Description of the task -
Reproduce exactly the lines below from the one containing "2160x1391 pixels." through the one containing "Click the duplicate", including both, and nothing else.

Data records:
....

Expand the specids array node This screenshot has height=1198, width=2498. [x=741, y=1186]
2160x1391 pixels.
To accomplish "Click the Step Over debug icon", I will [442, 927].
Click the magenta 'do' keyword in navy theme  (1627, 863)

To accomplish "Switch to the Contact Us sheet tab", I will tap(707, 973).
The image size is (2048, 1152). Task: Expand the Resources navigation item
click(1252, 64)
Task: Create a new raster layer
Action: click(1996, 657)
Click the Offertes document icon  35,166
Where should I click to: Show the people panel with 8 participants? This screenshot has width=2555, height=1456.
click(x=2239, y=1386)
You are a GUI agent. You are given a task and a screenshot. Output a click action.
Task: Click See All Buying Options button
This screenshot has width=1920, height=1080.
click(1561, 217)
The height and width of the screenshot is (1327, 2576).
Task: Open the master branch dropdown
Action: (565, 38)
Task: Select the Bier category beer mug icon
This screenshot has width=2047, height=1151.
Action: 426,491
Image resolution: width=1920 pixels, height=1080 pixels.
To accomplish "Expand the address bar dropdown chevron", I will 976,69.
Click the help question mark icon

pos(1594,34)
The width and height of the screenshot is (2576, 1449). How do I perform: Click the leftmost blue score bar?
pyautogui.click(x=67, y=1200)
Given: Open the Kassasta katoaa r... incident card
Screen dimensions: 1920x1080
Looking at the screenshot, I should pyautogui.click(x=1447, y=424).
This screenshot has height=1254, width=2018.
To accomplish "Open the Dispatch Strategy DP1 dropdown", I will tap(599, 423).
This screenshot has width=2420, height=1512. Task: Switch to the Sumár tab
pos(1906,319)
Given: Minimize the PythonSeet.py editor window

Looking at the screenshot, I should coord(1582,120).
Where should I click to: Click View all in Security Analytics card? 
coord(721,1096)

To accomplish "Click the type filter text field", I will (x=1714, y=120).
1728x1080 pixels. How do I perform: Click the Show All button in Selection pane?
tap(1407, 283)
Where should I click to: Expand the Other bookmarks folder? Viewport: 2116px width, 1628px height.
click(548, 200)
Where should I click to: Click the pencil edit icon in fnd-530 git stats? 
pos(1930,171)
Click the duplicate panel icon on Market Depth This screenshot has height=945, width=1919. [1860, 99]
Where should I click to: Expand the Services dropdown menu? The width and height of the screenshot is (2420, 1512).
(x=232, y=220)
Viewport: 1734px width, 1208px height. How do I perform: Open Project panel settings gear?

....

Worked solution -
2160x1391 pixels.
To accomplish "Click the Step Over debug icon", I will [442, 927].
Click the magenta 'do' keyword in navy theme  (1627, 863)

To accomplish "Switch to the Contact Us sheet tab", I will tap(707, 973).
The image size is (2048, 1152). Task: Expand the Resources navigation item
click(1252, 64)
Task: Create a new raster layer
Action: click(1996, 657)
Click the Offertes document icon  35,166
Where should I click to: Show the people panel with 8 participants? This screenshot has width=2555, height=1456.
click(x=2239, y=1386)
You are a GUI agent. You are given a task and a screenshot. Output a click action.
Task: Click See All Buying Options button
This screenshot has width=1920, height=1080.
click(1561, 217)
The height and width of the screenshot is (1327, 2576).
Task: Open the master branch dropdown
Action: (565, 38)
Task: Select the Bier category beer mug icon
This screenshot has width=2047, height=1151.
Action: 426,491
Image resolution: width=1920 pixels, height=1080 pixels.
To accomplish "Expand the address bar dropdown chevron", I will 976,69.
Click the help question mark icon

pos(1594,34)
The width and height of the screenshot is (2576, 1449). How do I perform: Click the leftmost blue score bar?
pyautogui.click(x=67, y=1200)
Given: Open the Kassasta katoaa r... incident card
Screen dimensions: 1920x1080
Looking at the screenshot, I should pyautogui.click(x=1447, y=424).
This screenshot has height=1254, width=2018.
To accomplish "Open the Dispatch Strategy DP1 dropdown", I will tap(599, 423).
This screenshot has width=2420, height=1512. Task: Switch to the Sumár tab
pos(1906,319)
Given: Minimize the PythonSeet.py editor window

Looking at the screenshot, I should coord(1582,120).
Where should I click to: Click View all in Security Analytics card? 
coord(721,1096)

To accomplish "Click the type filter text field", I will (x=1714, y=120).
1728x1080 pixels. How do I perform: Click the Show All button in Selection pane?
tap(1407, 283)
Where should I click to: Expand the Other bookmarks folder? Viewport: 2116px width, 1628px height.
click(548, 200)
Where should I click to: Click the pencil edit icon in fnd-530 git stats? 
pos(1930,171)
Click the duplicate panel icon on Market Depth This screenshot has height=945, width=1919. [1860, 99]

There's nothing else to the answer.